### WHAT THIS TASK INVOLVES
Every line in the entries that holds "click" should be identified and copied.

### SOURCE MATERIAL
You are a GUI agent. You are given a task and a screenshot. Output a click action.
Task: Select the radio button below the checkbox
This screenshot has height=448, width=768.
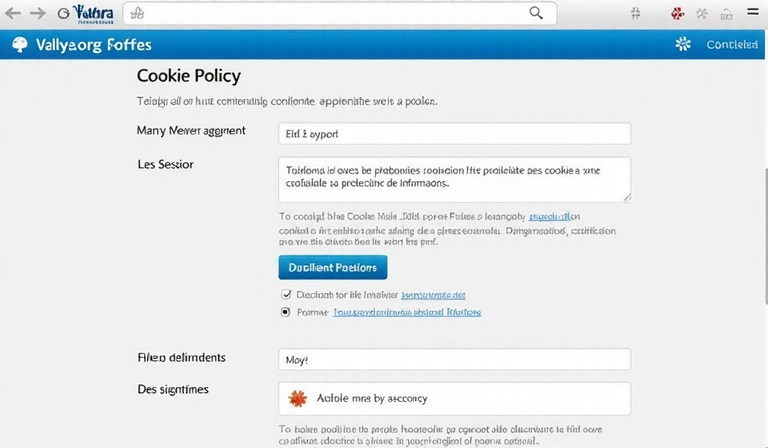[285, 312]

--

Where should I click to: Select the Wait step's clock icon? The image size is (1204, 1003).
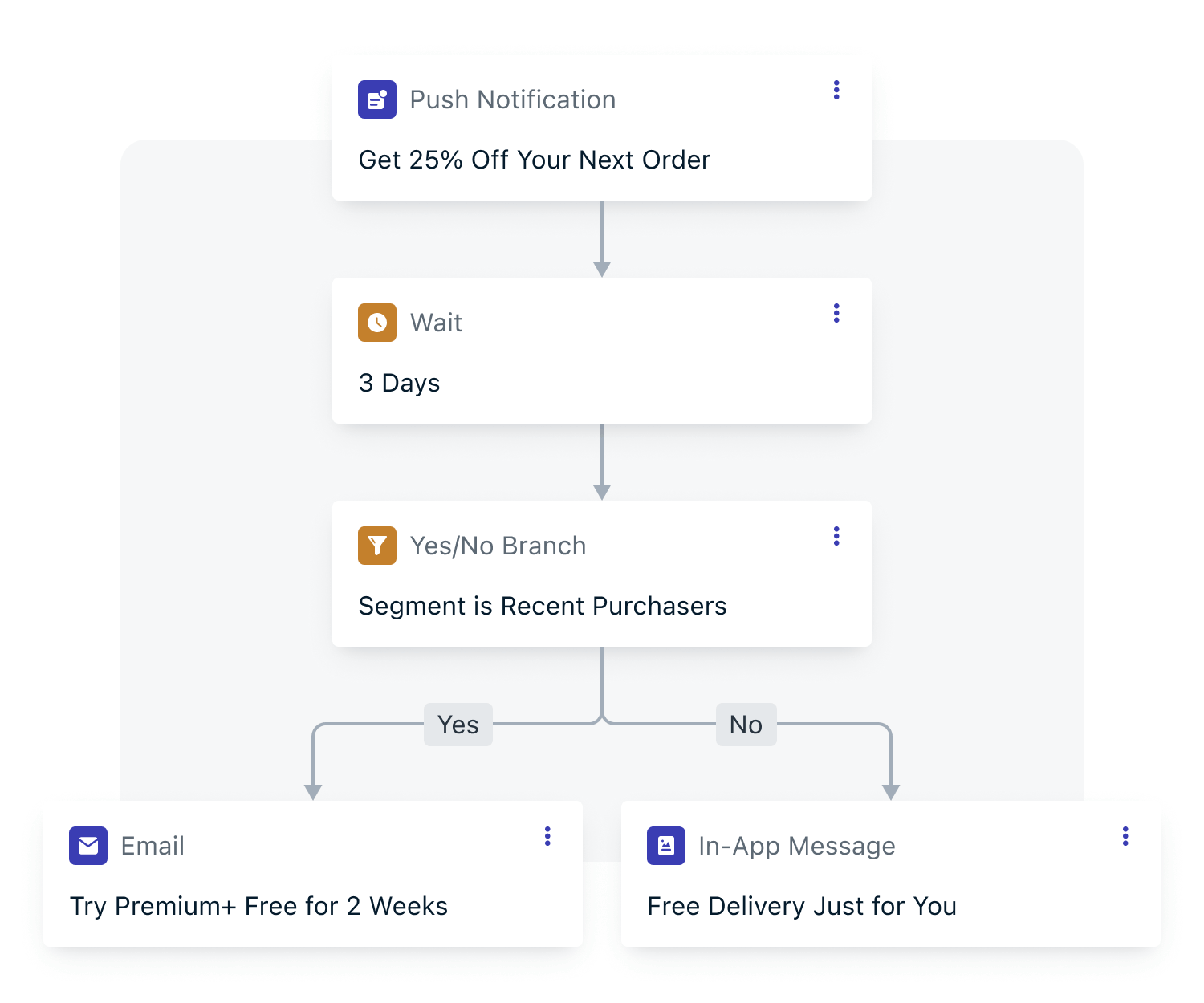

### ANSWER SECTION
You are a GUI agent. You are given a task and a screenshot. Output a click action.
Where should I click to: Select the Wait step's clock icon? The image size is (1204, 1003).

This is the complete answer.